Closed thomaseizinger closed 3 years ago

thomaseizinger commented 3 years ago

Historical context

Currently, importing and using functions from the WASM blob is quite cumbersome.

Our version of CRA depends on webpack 4 which doesn't support asynchronous chunks being loaded as part of the initial request. As a result, we cannot use say:

import { wallet_status } from "./wallet"

Where ./wallet represents the module generated by wasm-bindgen.

Instead we have to use dynamic imports (await import ("./wallet")) to access any function defined in the WASM binary.

Problems

These dynamic imports impose problems:

  1. Duplicated wallets: If we load the wallet from different endpoints (i.e. not just the background script but say, a new popup window), we effectively get two instances of the wallet and unlocking one will not unlock the other.
  2. Complexity: We have to write a lot of dumb code to call a function exposed by the WASM blob. To make the developer experience nicer, this integration should be as seamless as possible. This complexity also surfaces in the lack of nice error reporting when something goes wrong.

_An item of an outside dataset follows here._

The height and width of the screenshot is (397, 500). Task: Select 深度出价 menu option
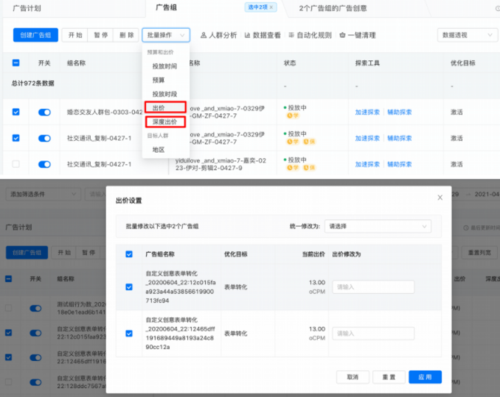tap(165, 122)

Ideas to improve the situation

  1. Experiment with the recent alpha release of react-scripts: https://www.npmjs.com/package/react-scripts/v/5.0.0-next.31

This release upgrades to webpack5 which supports loading asynchronous modules as part of the initial chunk. In other words, if we get this working, we can just import the wasm-functions like any other functions from the background script, effectively getting rid of wasm_proxy.ts. Note that I think this still doesn't solve the "duplicate wallet" issue if we were to import the wasm from multiple places.

  1. Register message handlers directly from within Rust.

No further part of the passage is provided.